** REQUIRED TASK **
Copy the rows below verbatim, beginning at the line that contains "Click the 98.3" and stopping after the line that contains "click(x=854, y=435)".

[Dataset excerpt]
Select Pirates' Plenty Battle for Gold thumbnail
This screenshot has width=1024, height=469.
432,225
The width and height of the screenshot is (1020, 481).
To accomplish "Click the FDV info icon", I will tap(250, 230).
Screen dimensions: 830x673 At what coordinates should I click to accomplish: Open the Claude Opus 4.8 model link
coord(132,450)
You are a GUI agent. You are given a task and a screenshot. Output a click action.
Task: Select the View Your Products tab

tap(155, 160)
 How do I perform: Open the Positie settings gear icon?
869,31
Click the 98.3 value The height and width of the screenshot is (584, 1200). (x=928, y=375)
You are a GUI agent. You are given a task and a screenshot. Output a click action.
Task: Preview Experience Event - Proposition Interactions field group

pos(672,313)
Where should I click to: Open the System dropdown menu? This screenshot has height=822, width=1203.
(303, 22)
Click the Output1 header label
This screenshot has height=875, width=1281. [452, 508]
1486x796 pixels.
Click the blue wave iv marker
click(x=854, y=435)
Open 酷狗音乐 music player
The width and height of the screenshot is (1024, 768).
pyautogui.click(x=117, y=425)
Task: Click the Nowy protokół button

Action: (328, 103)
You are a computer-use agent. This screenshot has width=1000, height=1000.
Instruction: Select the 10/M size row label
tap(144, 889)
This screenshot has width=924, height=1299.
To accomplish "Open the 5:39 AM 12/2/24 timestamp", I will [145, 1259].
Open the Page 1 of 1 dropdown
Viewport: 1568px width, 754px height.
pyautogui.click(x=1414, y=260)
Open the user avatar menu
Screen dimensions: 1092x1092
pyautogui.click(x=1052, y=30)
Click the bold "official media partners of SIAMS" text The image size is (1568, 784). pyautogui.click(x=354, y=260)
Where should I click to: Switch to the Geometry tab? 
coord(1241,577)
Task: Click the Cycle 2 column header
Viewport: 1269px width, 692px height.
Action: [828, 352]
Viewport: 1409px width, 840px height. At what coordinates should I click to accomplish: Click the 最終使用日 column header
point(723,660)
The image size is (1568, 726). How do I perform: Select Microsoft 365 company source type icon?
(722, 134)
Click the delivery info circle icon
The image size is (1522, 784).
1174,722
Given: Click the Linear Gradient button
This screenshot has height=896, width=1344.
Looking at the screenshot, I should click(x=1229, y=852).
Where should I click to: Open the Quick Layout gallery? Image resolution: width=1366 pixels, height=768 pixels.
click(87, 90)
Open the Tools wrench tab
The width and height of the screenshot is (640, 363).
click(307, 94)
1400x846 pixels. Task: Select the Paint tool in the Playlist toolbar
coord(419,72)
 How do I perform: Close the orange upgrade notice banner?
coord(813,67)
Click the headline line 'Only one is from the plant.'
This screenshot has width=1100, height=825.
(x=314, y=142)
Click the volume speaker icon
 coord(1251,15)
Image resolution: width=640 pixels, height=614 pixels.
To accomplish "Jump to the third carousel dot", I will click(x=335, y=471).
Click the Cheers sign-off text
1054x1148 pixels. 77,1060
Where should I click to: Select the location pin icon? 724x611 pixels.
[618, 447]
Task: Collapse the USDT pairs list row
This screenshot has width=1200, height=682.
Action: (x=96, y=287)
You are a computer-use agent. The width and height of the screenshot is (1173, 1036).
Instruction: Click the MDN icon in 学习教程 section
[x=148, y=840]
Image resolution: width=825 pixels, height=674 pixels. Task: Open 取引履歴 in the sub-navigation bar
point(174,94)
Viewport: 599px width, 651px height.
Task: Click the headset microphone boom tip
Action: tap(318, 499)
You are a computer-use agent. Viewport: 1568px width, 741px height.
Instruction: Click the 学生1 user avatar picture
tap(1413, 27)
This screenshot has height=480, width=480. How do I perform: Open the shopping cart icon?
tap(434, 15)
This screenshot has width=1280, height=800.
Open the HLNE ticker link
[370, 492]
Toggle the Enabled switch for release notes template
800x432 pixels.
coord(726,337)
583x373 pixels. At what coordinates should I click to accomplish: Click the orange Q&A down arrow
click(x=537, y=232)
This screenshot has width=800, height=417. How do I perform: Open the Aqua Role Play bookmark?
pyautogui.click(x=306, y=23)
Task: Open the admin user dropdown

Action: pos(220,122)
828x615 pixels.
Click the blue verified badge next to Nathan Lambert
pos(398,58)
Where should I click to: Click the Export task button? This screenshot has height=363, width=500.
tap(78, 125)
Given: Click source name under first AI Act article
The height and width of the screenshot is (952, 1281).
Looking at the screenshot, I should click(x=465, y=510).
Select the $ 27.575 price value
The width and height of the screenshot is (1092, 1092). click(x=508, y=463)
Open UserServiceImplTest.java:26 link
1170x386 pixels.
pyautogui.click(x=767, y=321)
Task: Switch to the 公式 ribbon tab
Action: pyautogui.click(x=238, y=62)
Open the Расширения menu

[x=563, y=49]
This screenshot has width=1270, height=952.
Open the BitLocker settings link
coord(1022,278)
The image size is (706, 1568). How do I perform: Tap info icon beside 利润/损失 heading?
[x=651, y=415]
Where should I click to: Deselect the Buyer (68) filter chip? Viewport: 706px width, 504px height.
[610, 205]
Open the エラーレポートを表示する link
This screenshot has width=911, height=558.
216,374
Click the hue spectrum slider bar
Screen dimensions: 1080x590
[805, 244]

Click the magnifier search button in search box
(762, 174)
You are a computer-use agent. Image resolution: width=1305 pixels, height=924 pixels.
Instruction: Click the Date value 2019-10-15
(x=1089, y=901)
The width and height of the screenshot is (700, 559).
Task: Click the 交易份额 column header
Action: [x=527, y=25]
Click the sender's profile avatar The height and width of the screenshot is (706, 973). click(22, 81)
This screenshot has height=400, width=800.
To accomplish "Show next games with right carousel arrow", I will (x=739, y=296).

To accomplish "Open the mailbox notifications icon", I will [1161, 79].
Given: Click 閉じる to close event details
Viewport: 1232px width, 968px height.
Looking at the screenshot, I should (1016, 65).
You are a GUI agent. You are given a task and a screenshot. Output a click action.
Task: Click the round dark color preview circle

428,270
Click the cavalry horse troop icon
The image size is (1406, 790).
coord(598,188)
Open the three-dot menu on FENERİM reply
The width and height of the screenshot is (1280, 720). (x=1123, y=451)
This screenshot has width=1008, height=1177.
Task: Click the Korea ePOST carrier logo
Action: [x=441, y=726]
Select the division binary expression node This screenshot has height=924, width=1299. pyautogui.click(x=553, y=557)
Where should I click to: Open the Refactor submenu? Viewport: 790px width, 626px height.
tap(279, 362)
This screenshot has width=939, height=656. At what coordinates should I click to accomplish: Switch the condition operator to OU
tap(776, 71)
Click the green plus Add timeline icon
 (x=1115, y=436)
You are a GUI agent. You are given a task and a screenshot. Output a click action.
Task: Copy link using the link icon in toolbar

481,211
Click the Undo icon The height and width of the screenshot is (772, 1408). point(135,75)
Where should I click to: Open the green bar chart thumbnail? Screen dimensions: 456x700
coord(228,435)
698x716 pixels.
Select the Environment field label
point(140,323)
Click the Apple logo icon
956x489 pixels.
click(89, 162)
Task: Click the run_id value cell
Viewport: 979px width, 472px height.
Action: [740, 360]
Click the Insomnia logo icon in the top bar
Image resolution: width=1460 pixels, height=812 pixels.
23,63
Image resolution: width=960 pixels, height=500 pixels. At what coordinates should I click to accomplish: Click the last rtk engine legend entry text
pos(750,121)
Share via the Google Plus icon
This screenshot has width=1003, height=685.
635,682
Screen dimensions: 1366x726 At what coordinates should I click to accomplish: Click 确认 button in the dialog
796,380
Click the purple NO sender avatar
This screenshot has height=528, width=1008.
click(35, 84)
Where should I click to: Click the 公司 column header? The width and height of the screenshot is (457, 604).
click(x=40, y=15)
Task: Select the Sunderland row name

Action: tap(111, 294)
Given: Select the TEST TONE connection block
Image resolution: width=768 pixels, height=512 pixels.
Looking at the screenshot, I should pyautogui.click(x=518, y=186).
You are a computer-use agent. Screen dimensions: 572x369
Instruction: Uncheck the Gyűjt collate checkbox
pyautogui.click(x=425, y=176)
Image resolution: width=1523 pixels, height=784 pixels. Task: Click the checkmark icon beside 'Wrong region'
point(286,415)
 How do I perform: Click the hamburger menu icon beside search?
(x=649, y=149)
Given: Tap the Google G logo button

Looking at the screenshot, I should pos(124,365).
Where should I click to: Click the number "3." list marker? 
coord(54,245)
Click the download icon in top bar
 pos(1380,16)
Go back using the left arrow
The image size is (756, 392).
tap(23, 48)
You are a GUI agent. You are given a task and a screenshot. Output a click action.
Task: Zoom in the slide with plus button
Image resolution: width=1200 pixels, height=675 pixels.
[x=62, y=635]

** EXPECTED ANSWER **
Click the 98.3 value The height and width of the screenshot is (584, 1200). (x=928, y=375)
You are a GUI agent. You are given a task and a screenshot. Output a click action.
Task: Preview Experience Event - Proposition Interactions field group

pos(672,313)
Where should I click to: Open the System dropdown menu? This screenshot has height=822, width=1203.
(303, 22)
Click the Output1 header label
This screenshot has height=875, width=1281. [452, 508]
1486x796 pixels.
Click the blue wave iv marker
click(x=854, y=435)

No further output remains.